Попробовал улыбнуться, но только угол рта потянулся книзу, да еще некая искра мелькнула меж веками – и жена, заметив ее, робкую и совсем живую, взвыла в голос, прощая все разом и умоляя не уходить, извиняя и битье, и питье, и тяжкий нрав, и выблядков, сенными девками принесенных (у Ондрюхи-то, вишь, получалось, у самой – никак, после выкидыша, от мужниной ноги приключившегося…).

И дворовые, не единожды поротые, к ногтю ключником прижатые, засопели сочувственно, ибо тоже уловили нечто Божье в дивно изменившемся лике отходящего и, уловив, не разумом небогатым, а самим нутром понимая: вот, на глазах, великое чудо вершится, нарождается в человеке человек на самом пороге исхода из суетного мира в лучший.

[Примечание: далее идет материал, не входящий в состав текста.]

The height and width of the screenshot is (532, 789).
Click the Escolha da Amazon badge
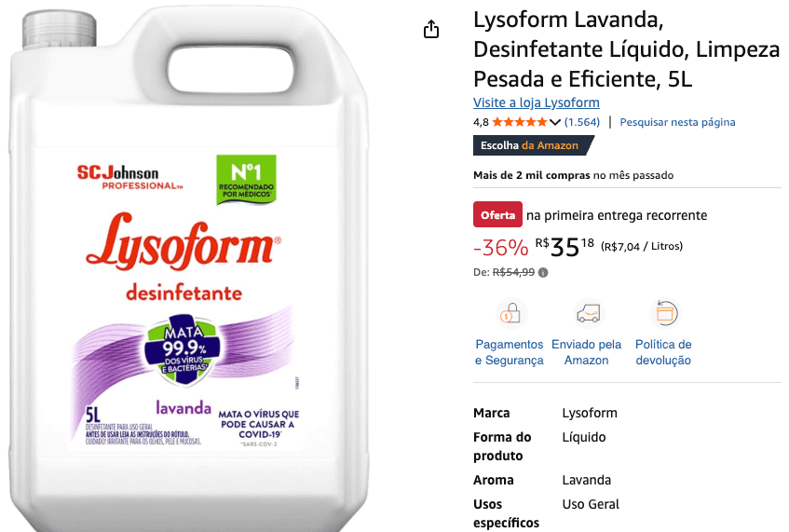(534, 145)
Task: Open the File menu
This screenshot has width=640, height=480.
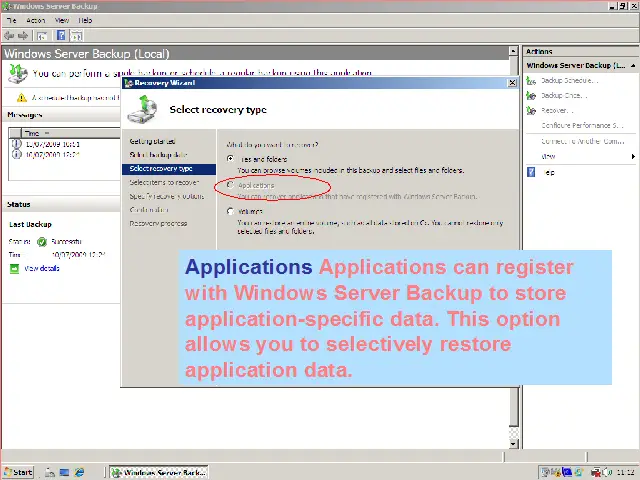Action: (x=11, y=19)
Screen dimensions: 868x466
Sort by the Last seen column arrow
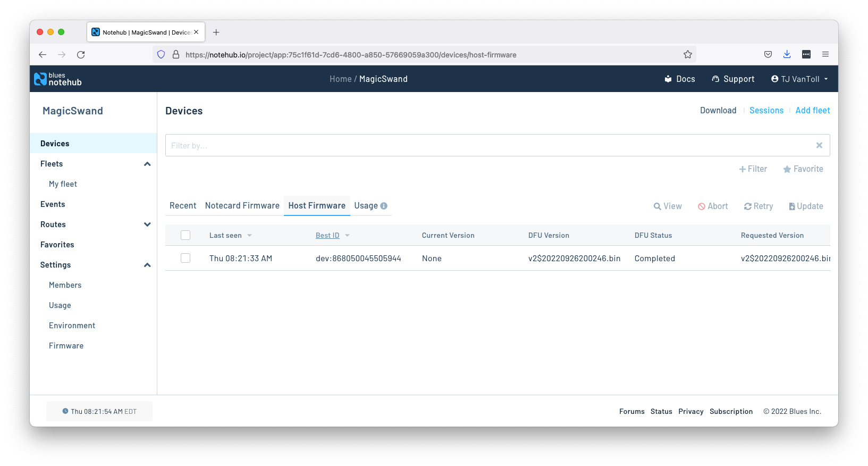[x=249, y=236]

И отец Феодосий зашептал молитву громче, одними лишь глазами указывая окружающим: пора! пришло время для таинств Господних, ибо сейчас отходить станет, – и дворня отшатнулась, пошла за двери, утягивая воющую ключничиху, и только Борис Микулич, кивнув попу (пожди, мол!), пригнулся к ложу.

– Ондрюха…

Позвал негромко и сам себя тотчас поправил:

– Ондрей Саватеич, слышь?

Не просто так позвал, а по отчеству, как бы с собой уравнивая. Повеличал; смекай, мол, сам боярин по тебе скорбит…

И хотя нет никаких сил говорить, хоть отошло уже все мирское, отстранилось, поплыло в мягком тумане – но на хозяйский зов не может не откликнуться Ондрюха.

– Што из… волишь… Бо… рис… улич?..

– А так! – радостно откликается боярин. – Ладно все; лежи себе, может, и встанешь ишшо. Велика ль беда – ушиб? Бог даст, еще в тавлейки [70] сыграем… а?

– Неее… – натужно размыкаются серые губы. – Помру. Ног не чую…

Не голос – клекот птичий. И боярину делается ясно вполне: не жилец перед ним, и страшно становится от пониманья и – одновременно – от лютого несогласия: как так? жил холоп под боком, неотлучен был, привычнее шапки, а больше не будет; отчего так? Обидно! С этой обидою и супругу схоронил, и батюшку, и приятелей без счета, и всякий раз смирялся с потерею не вдруг, но лишь со временем.

– Ондрей, а Ондрей! – торопливо, уж и не подбадривая, но спеша хоть чем порадовать напоследок. – А поганые-то скисли, слышь? Уходит татарва, не устояла… Мертвяков ихних видимо-невидимо на снегу!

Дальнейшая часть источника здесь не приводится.